Experts have advice for govt on how to ‘move Thailand forward’
The Pid Thong Lang Phra Foundation, which is dedicated to promoting the sufficiency economy vision of King Bhumibol Adulyadej The Great, organised a seminar “Rethinking to Push Thailand Forward” in collaboration with seven organisations on Wednesday.
Representatives from the Puey Ungphakorn Institute for Economic Research, the Bank of Thailand, the Bank of Agriculture and Agricultural Cooperatives, Mahidol University, the National Institute of Development Administration, the Institute of Public Policy and Development and ThaiPublica exchanged research and ideas on improving Thailand after the Covid-19 fallout, a situation that has amplified the country’s social and economic problems from the impact of megatrends, or the driving forces that define the world today and that of tomorrow in major aspects such as an ageing society, climate change and digitalisation.
A foundation study revealed that the Covid-19 crisis has put more than 18 million Thai labourers in 258 occupations at risk of losing their jobs.
“We divided labourers at risk into three groups,” said a foundation representative. “The first group includes those in 166 occupations who are directly affected by change in trading/marketing brought about by the outbreak, like cooks, mechanics, teachers and animal farmers. They account for 32.2 per cent of Thai labourers, or 12.2 million people.”
The second group, consisting of 81 occupations, are technicians, clerks, and craftsmen. They make up 12.6 per cent of labourers, or 4.78 million people.

○ ○ ○

**Activity list**
a – Turn the paragraph in the seminar article that opens "Representatives from the Puey Ungphakorn Institute" into a short bulleted list that keeps its main facts.
b – Answer these from the seminar article, one line each:
(i) With how many organizations did the foundation organize the seminar?
(ii) What share of Thai labourers does the first at-risk group make up?
(iii) How many occupations are in the second group?
c – Carry the seminar article on from the point where it stops.
The data that comes next has no connection to the seminar article.

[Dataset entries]
○ ○ ○

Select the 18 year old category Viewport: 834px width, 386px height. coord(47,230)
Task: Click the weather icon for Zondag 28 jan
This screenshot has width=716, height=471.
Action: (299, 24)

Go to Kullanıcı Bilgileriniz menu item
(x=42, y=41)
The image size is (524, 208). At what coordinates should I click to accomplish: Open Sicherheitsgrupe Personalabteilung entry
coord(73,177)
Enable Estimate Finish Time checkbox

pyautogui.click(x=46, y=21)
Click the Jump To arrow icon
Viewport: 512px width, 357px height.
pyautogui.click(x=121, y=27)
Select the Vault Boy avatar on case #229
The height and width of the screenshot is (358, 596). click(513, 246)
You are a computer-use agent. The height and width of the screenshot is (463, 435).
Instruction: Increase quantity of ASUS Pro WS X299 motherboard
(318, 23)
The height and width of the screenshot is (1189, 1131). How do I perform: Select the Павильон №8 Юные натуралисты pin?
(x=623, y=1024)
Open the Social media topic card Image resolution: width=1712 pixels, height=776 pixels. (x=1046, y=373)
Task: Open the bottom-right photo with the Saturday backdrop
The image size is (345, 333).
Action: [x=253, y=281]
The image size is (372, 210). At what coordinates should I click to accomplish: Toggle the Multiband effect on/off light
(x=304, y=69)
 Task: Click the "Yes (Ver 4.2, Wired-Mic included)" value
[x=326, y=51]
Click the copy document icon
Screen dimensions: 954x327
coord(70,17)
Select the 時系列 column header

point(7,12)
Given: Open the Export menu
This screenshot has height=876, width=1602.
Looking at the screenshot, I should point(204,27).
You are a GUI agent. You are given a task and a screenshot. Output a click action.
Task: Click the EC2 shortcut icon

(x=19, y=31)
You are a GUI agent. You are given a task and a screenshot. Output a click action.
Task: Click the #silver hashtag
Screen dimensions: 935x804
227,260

○ ○ ○

**Results of the tasks**
a –
- Participants: the Puey Ungphakorn Institute for Economic Research, the Bank of Thailand, the Bank of Agriculture and Agricultural Cooperatives, Mahidol University, the National Institute of Development Administration, the Institute of Public Policy and Development, and ThaiPublica
- Purpose: exchanging research and ideas on improving Thailand after the Covid-19 fallout
- Context: the fallout has amplified Thailand's social and economic problems caused by megatrends
- Megatrends: the forces shaping today's and tomorrow's world, such as an ageing society, climate change and digitalization

b –
(i) Seven
(ii) 32.2 per cent, or 12.2 million people
(iii) 81

c –
“The third group, consisting of 11 occupations, are at risk of being replaced by robots or automated systems, like receptionists and warehouse staff,” said the representative. “They are at higher risk of unemployment compared to the first two groups due to lower education and can therefore hardly adapt to future career trends. This group consists of 1.27 million people, or 3.35 per cent of total domestic labourers.”
The foundation proposed that the government and related agencies help these labourers in two ways.
The first is to promote the use and education of modern technology, such as e-commerce, e-learning and working from home via online platforms. This will require the government to invest in digital infrastructure as well as personnel training.
The second way is to promote the development of rural areas so that labourers who leave their jobs in big cities can return to their home province and start a new career there. The development should cover the building of water reserves for agricultural purposes, promotion of local tourism and provision of financial aid to local entrepreneurs, who will in return create jobs in the communities.
Meanwhile, Phubet Samutjak, a professor at the Institute for Population and Social Research, Mahidol University, said the Covid-19 situation has reduced income for labourers from 54 to 90 per cent.
“Our research shows that occupations that have been severely affected by the outbreak are street merchants, public vehicle drivers, and construction contractors, while those who have been mildly affected are civil servants,” he said.
“Some of the labourers who have lost their jobs or been forced to work fewer hours decided to return to their homes upcountry, which is a promising trend as it could lead to distribution of revenue and development in rural areas,” Phubet said.
“These labourers will go home with their knowledge and expertise in modern technology that they have accumulated from years of working in big cities. To make the fullest use of this, the government must design appropriate supporting measures, such as building the necessary infrastructure, promoting a digital economy at the community level and securing markets for locally manufactured products,” he added.